When it’s Lewis Hamilton doing it for the 12th time in 20 races for the fifth straight year though, it gets very, very old. You can say that F1 is prone to domination, but we are now in a period of unprecedented dominance by one team, and into the sixth year of this. Even Schumacher had a couple of close-run championships that went to the wire during his four in a row. (Let’s forget Rosberg even happened in 2016).

No Netflix documentary over-dramatizing the “intense battle” for ninth between McLaren and Renault can compensate for more than one car/team being able to win regularly. They need to fix it, and Liberty would be wise to take a sweeping brush. IndyCar has the best on-track package right now, but it is restricted to a single chassis/two engines, so you lose out on the technical side. IMSA has the best variance in machinery, but BoP takes away the ability to make that machinery count. (For my money the IMSA ‘three races in one’ is the best value and entertainment if you’re attending a race in person, while it doesn’t always make great TV).
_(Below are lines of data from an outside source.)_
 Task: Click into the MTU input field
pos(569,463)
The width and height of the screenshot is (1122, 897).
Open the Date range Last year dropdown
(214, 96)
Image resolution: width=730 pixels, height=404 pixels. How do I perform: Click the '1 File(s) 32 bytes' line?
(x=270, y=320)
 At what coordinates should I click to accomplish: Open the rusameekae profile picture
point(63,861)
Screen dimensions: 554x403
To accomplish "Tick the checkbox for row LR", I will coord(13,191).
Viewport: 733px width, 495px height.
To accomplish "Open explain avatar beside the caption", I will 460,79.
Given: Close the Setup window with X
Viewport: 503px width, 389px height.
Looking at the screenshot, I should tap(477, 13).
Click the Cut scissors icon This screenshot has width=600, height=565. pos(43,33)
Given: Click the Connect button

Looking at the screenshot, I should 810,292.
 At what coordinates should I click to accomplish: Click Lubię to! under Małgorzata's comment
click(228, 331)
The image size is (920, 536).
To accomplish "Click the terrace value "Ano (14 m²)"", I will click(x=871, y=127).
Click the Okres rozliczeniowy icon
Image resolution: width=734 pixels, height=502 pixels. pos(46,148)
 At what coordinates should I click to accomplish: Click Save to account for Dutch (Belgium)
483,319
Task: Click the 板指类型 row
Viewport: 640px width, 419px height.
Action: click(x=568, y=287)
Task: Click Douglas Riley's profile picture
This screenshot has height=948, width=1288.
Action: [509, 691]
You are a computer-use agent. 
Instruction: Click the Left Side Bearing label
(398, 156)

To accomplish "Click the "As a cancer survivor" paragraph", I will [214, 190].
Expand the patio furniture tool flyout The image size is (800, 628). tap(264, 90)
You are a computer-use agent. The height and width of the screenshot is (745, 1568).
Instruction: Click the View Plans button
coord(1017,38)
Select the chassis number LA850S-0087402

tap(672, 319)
I think the problem is that as racing has become more professional the costs have skyrocketed, but the revenues have also decreased, meaning each series has had to double down on what it considers its “core strength”, leaving behind the secondary things that provided additional interest. So when IndyCar has a snoozer, there’s nothing else to fall back on and everyone complains. When IMSA messes up BoP and a manufacturer gets unfairly punished, that is an affront because that variance is their “value proposition.” And when F1 lost the screaming V8s in favor of the faster but pedestrian sounding turbo hybrids, it very much lost its wow factor.

This has resulted in a decreasing pool of fans factionalizing themselves into camps of the type of racing they want that offers them what they think is important, rather than fans accepting motor racing as a whole and the uniqueness of each series as a plus. The side effect has been intense complaining when a particular series doesn’t deliver on that single thing that the fans are following it for. Keep on doing what you do, and I’ll see you on TV when the races are on NBC network up here in Canada.